Typo? VQMONVB -> VQMOVB?

Also: top half -> bottom half?

14965

now starting to doubt if I read the ARMARM correct, but same typo here?

llvm/lib/Target/ARM/ARMISelLowering.h
207

nit: perhaps a comment explaining more what the opcode is:

// Vector (V) Saturating (Q) Move and Narrow (N),  signed/unsigned (s/u)
dmgreen marked 4 inline comments as done.Apr 8 2020, 4:12 AM

Thanks for taking a look.

About the tests: if I haven't missed anything, I don't see any VQMOVNT variants being generated?

Not with this one. I'll put up a review that transforms VMOVNT(VQMOVNB) -> VQMOVNT, once I have the tests.

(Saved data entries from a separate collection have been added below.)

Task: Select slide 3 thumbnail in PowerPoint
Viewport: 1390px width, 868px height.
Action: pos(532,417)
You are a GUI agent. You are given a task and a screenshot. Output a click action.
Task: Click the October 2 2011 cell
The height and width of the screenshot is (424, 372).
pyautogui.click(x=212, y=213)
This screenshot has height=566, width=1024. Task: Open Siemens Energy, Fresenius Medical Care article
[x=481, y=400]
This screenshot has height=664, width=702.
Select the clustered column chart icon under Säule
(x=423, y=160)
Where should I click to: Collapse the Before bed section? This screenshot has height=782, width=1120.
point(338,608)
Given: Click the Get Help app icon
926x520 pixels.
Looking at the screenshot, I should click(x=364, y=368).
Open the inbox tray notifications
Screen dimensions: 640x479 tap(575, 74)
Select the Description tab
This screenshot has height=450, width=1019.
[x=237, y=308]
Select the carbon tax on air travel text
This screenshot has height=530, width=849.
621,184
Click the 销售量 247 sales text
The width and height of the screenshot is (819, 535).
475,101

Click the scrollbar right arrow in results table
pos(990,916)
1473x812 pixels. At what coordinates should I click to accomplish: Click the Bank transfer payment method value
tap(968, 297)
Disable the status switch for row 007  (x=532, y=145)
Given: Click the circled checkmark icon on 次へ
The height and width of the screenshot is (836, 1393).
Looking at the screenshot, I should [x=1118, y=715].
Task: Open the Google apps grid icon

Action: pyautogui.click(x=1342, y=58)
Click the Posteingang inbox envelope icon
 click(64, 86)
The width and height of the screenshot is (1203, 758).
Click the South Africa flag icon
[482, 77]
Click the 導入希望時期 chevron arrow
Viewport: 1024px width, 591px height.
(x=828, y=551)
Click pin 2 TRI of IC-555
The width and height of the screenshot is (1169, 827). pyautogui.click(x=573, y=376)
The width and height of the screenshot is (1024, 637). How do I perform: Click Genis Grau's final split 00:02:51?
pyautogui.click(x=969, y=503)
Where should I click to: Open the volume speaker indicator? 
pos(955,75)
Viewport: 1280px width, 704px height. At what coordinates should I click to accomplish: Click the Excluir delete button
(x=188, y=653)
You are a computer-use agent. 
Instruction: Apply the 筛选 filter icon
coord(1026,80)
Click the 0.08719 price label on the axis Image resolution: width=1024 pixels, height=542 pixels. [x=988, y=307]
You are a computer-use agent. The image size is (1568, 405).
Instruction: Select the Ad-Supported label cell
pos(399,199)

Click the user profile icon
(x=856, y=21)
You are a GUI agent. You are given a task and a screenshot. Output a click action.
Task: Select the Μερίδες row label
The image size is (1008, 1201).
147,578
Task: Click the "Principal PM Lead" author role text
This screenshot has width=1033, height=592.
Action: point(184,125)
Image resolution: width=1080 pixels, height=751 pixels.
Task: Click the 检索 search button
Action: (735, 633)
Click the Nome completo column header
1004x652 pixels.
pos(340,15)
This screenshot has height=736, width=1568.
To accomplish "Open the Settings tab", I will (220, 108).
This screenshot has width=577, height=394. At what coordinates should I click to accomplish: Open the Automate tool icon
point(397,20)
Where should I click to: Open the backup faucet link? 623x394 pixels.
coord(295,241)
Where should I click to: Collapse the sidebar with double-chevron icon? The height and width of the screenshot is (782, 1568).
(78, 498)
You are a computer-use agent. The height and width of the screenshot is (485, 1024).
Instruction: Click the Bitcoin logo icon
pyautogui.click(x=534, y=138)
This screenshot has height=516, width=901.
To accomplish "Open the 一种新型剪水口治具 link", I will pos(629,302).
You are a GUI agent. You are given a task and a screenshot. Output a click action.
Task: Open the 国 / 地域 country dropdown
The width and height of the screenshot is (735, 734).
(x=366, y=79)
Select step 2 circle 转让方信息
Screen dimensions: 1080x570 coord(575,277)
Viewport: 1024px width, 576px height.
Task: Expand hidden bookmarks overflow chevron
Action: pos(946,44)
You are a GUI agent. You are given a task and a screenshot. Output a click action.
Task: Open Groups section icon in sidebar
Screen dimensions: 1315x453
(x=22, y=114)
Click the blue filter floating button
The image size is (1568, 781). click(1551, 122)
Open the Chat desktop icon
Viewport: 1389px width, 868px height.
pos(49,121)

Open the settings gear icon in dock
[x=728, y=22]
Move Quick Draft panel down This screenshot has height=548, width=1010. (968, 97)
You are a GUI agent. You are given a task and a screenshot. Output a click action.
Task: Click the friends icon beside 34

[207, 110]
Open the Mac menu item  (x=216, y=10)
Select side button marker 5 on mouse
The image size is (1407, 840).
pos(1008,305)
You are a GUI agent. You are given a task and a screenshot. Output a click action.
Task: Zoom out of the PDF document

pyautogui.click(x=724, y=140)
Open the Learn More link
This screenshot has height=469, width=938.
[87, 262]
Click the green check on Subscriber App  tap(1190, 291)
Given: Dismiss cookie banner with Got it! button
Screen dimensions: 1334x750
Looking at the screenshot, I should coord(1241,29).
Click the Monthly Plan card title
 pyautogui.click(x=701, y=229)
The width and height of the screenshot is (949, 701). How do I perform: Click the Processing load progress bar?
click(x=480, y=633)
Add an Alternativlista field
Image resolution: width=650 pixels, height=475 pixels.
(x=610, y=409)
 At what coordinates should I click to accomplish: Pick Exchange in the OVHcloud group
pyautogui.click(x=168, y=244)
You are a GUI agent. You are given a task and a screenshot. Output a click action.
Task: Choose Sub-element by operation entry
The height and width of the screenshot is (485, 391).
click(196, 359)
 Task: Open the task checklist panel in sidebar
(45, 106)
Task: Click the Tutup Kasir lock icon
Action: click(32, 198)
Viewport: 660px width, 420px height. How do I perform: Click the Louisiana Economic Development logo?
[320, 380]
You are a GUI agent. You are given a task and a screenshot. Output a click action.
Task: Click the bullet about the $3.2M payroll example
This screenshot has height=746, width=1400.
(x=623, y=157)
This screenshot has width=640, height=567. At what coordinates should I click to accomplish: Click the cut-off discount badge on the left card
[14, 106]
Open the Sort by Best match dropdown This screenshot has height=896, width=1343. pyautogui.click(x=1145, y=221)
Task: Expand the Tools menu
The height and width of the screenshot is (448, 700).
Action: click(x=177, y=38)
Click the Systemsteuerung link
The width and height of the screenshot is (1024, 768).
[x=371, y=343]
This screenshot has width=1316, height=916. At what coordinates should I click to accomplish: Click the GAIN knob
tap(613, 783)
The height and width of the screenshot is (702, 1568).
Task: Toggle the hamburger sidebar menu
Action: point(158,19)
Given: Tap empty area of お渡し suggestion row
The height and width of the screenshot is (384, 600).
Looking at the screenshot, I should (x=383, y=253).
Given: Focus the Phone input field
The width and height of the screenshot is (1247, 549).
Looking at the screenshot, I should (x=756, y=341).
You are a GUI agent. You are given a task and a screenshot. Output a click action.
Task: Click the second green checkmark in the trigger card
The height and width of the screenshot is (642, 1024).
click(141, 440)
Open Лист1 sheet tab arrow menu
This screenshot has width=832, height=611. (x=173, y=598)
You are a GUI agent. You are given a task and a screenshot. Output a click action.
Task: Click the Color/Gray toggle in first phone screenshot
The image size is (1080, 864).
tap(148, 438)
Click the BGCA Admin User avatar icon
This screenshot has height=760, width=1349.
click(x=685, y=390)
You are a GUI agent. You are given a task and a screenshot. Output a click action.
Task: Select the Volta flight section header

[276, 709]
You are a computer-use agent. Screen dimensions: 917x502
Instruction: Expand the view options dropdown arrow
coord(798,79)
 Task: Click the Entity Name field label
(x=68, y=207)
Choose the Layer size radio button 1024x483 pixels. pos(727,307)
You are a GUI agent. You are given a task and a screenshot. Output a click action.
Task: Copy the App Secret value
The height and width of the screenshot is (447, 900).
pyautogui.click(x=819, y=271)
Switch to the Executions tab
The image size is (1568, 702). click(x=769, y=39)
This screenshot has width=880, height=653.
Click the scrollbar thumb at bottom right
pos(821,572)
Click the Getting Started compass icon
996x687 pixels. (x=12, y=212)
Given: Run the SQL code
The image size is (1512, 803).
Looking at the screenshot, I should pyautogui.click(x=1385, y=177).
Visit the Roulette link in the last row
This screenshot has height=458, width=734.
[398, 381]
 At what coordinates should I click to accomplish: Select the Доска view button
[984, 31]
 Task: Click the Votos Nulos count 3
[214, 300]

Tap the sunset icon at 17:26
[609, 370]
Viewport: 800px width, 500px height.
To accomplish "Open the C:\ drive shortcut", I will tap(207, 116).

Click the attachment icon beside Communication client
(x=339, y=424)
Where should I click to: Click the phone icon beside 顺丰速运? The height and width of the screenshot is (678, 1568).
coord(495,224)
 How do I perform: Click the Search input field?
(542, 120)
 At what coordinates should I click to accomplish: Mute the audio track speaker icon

llvm/lib/Target/ARM/ARMISelLowering.cpp
14921

Yep. Will fix.

The "Signed extended in to the top half" means we signed extend the result of the VQMOVNB into the top half of the registers with the SIGN_EXTEND_INREG. i.e. we create a "bottom", but need to do something with the top half too.

llvm/lib/Target/ARM/ARMISelLowering.h
207

Like it.

dmgreen updated this revision to Diff 255954.Apr 8 2020, 4:14 AM
dmgreen marked an inline comment as done.

Updates.

SjoerdMeijer accepted this revision.Apr 8 2020, 4:33 AM

Cheers, nice optimisation.
One nit/question that doesn't need another review.

llvm/lib/Target/ARM/ARMISelLowering.cpp
14884

ah yes, &&, boolean logic, it always confuses me ;-)

14921

sorry, just double checking again, should this be:

Signed extended in to the bottom half.
This revision is now accepted and ready to land.Apr 8 2020, 4:33 AM
dmgreen updated this revision to Diff 255973.Apr 8 2020, 5:10 AM
dmgreen marked an inline comment as done.
dmgreen added inline comments.
llvm/lib/Target/ARM/ARMISelLowering.cpp
14921

We are producing a:
v8i16 %X = VQMOVNB v8i16 undef, v4i32 %in
v4i32 %Y = bitcast %X to v4i32
v4i32 %res = SIGN_EXTEND_INREG %Y, v4i16

So the VQMOVNB will set the "bottom" lanes (of the v8i16), but leave the top lanes undef. The SIGN_EXTEND_INREG will extend the bottom half into the top half of the v4i32, maing sure it's the same value as before with the min/max pair. Hopefully the SIGN_EXTEND_INREG will be demand-bitted away in a lot of cases, leaving the VQMOVNB.

I've tried to write that into the comment.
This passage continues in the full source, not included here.